Soixante-dix-sept ans, il ne reste plus de ses yeux que les contours d’une couleur indécise, miroirs opaques où se lit l’ombre de mille ciels changeants le visage labouré de sillons, il porte le gris de sa barbe comme un vieux trophée un hommage aux années dépassées, de sa voix rauque il ne se plaint pas du bout du chemin sa photo de famille est une composition de tous ceux qu’il rencontrent. À soixante-six ans se superposent de vieilles histoires d’amitiés fidèles, pièces d’un puzzle photos d’une mosaïque incertaine de visages, de voix de rires partagés autour d’une bouteille de vin et de l’abondance de la table. À cinquante-cinq ans avec la vigueur du bâtisseur il aborde une nouvelle phase de la construction de sa maison entreprise il y a bien des années, chaque brique est un témoignage de sa ténacité ; toutes ses familles s’arrêtent de passage comme un rituel un plaisir partagé Il a quarante-quatre ans pratique le télétravail avant l’heure précurseur dans sa campagne face au gros rocher la connexion est lente, sa patience infinie.
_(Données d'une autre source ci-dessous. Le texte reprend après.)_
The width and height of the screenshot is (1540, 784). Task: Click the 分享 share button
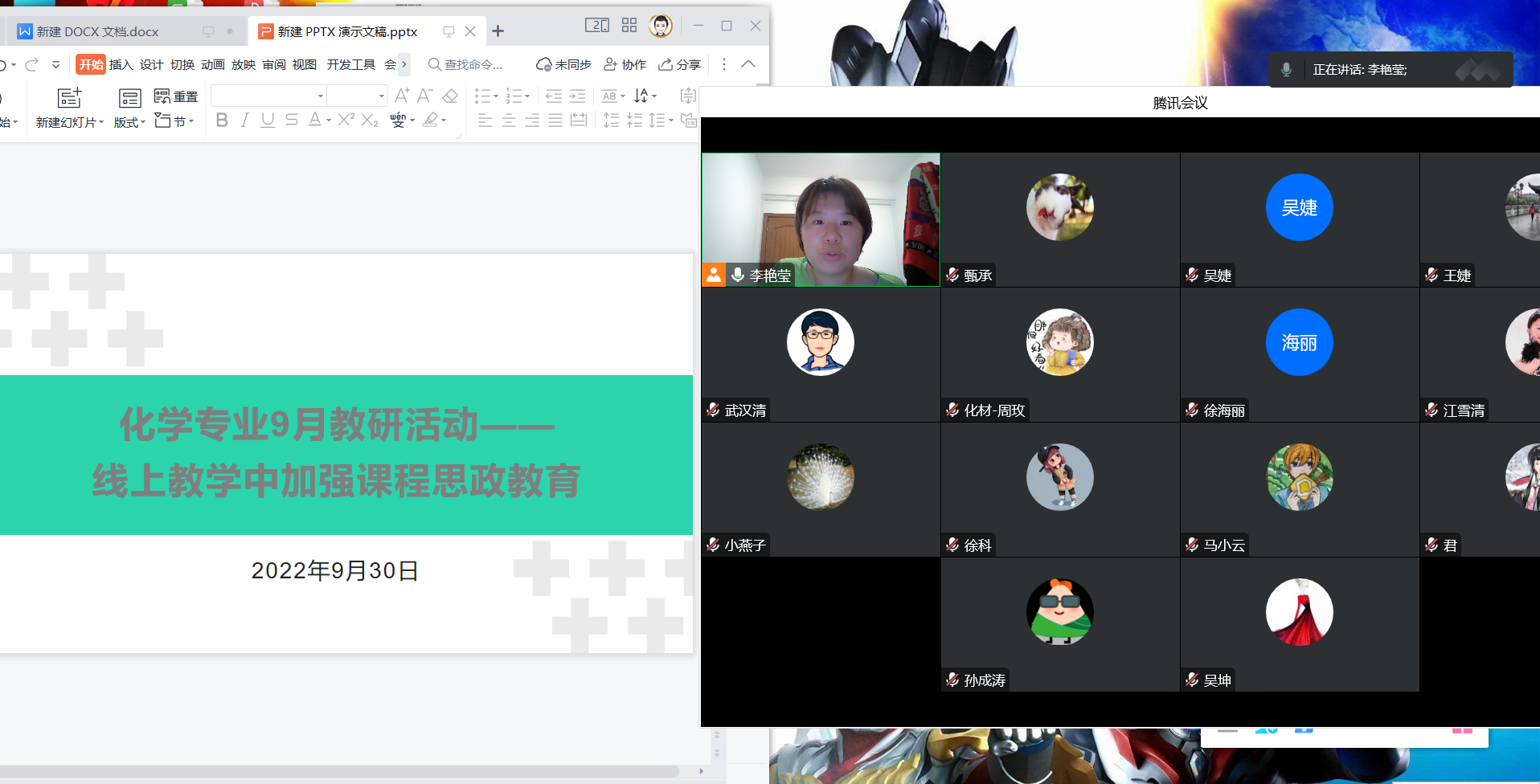click(x=679, y=64)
Il a trente-trois ans, la naissance de son deuxième fils avec sa seconde femme, géniteur et responsable n’implique pas sentiments d’ailleurs à vingt-deux ans à la naissance de son premier fils sa décision, la paternité est une notion d’une autre époque, il y a bien des photos de 1968 vous savez quand tout le monde est le parent ou l’enfant de tous, un genre d’égalité et de partage, la communauté le retour à la terre, de légumes du jardin et de fromages de chèvre, de macramé et bijoux faits maison, les cigarettes roulées à la main, il joue de la guitare parce qu’à vingt ans il est concertiste et compose. Le regard limpide bleu-vert il a six ans sur la photo en noir et blanc assis sur les genoux de sa mère tant aimée.
Merci Raymonde. Subtile façon de remonter le temps et de rencontrer les visages.
merci Ugo pour ce partage, mes textes seront plus rares je pars pour 5 semaines là où internet ne pénètre pas et c’est bien aussi… ici la violence des orages est inouïe je ne sais en Corse…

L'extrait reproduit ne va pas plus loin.